Le volume de pièces arrive en tête, loin devant le chiffre d’affaires. Un cabinet facture du temps de traitement, et ce temps dépend du nombre de factures d’achat, de factures de vente, de lignes bancaires et de notes de frais à traiter chaque mois. Deux entreprises réalisant le même chiffre d’affaires peuvent générer un travail comptable du simple au triple selon leur modèle : quelques grosses factures annuelles ne pèsent pas comme des centaines de petits encaissements.
Le régime fiscal vient ensuite.

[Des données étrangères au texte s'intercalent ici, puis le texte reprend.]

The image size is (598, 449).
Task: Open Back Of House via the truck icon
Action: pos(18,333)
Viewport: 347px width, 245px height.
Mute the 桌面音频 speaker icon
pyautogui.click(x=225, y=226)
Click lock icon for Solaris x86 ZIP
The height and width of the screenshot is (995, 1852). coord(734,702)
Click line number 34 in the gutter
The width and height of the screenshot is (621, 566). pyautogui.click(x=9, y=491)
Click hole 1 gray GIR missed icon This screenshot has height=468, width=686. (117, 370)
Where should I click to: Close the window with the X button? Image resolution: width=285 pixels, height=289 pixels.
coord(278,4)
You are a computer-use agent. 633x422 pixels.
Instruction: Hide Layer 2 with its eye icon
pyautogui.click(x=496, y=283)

Une micro-entreprise, un régime réel simplifié et un régime réel normal n’appellent ni les mêmes obligations déclaratives, ni le même niveau de détail dans les comptes annuels, ni la même charge de révision.

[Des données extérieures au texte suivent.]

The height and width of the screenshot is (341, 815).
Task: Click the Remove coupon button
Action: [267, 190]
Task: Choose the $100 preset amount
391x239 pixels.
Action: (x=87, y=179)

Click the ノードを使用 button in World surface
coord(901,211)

La périodicité de la TVA constitue le troisième paramètre. Une déclaration trimestrielle représente quatre échéances par an, une déclaration mensuelle en représente douze, avec à chaque fois un contrôle de cohérence et une préparation. L’écart de charge est mécanique.

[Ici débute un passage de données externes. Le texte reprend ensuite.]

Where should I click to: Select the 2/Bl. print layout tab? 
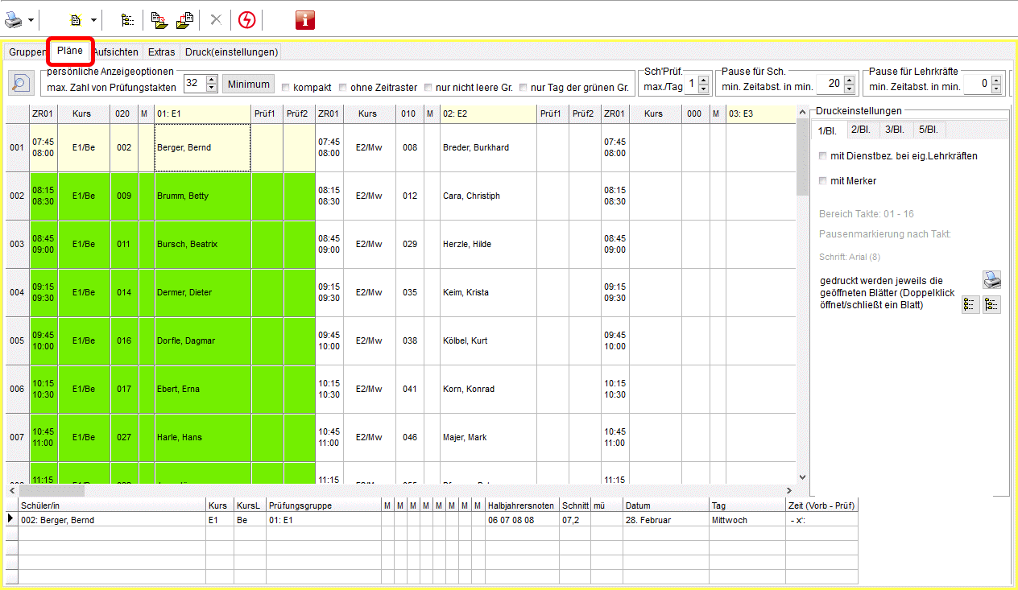[860, 130]
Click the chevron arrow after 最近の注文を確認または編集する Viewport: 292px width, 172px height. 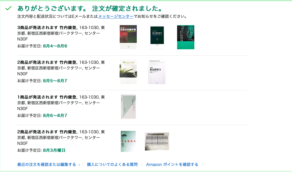[79, 165]
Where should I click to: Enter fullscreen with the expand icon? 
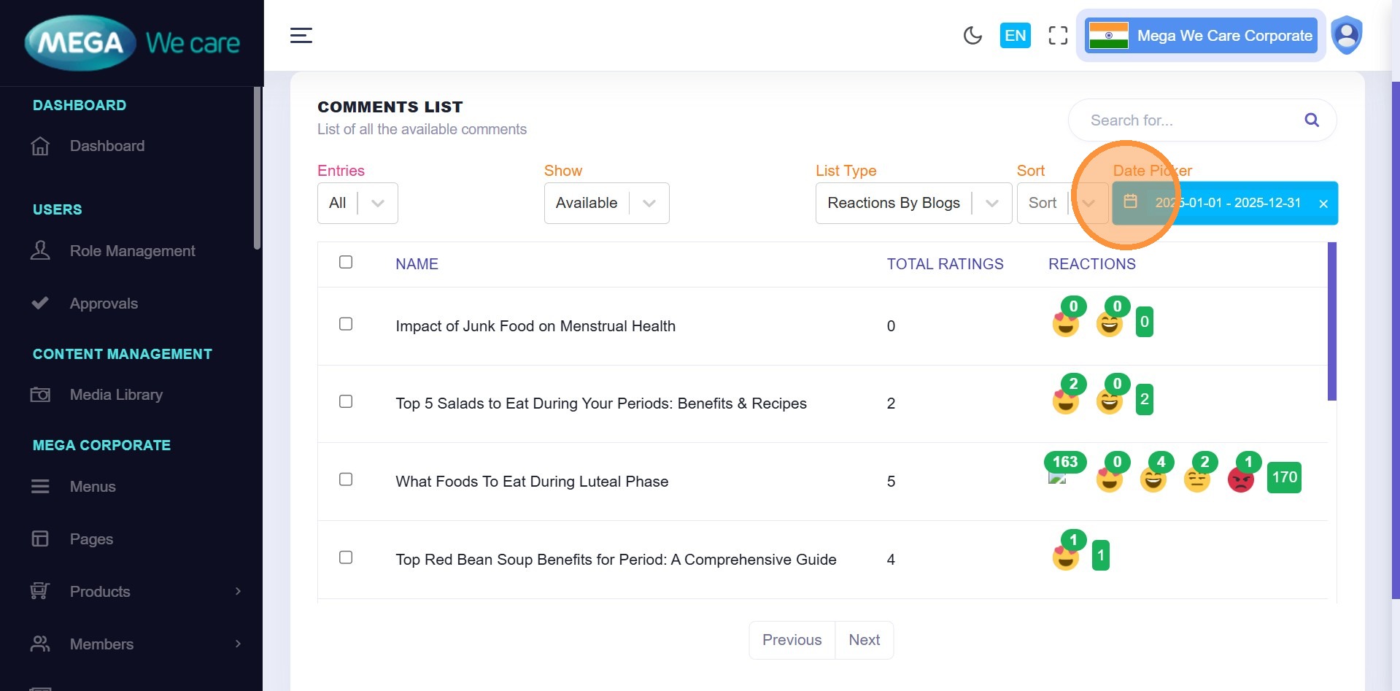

La gestion sociale forme le quatrième paramètre, et souvent le plus sous-estimé. Chaque bulletin déclenche des déclarations sociales, un suivi des absences, une veille conventionnelle. Les événements ponctuels, embauche, rupture, arrêt de longue durée, mobilisent un temps supplémentaire important.
La forme juridique intervient en cinquième position. Une société impose des formalités juridiques annuelles, une approbation des comptes, un dépôt, parfois des mouvements de titres. Une entreprise individuelle en est dispensée.
Le degré de pré-saisie ferme la liste, et c’est le seul paramètre entièrement entre les mains du dirigeant. Un dossier remis trié, numérisé, avec des rapprochements bancaires à jour et une caisse tenue, demande beaucoup moins de temps qu’un dossier remis en vrac plusieurs mois après la clôture.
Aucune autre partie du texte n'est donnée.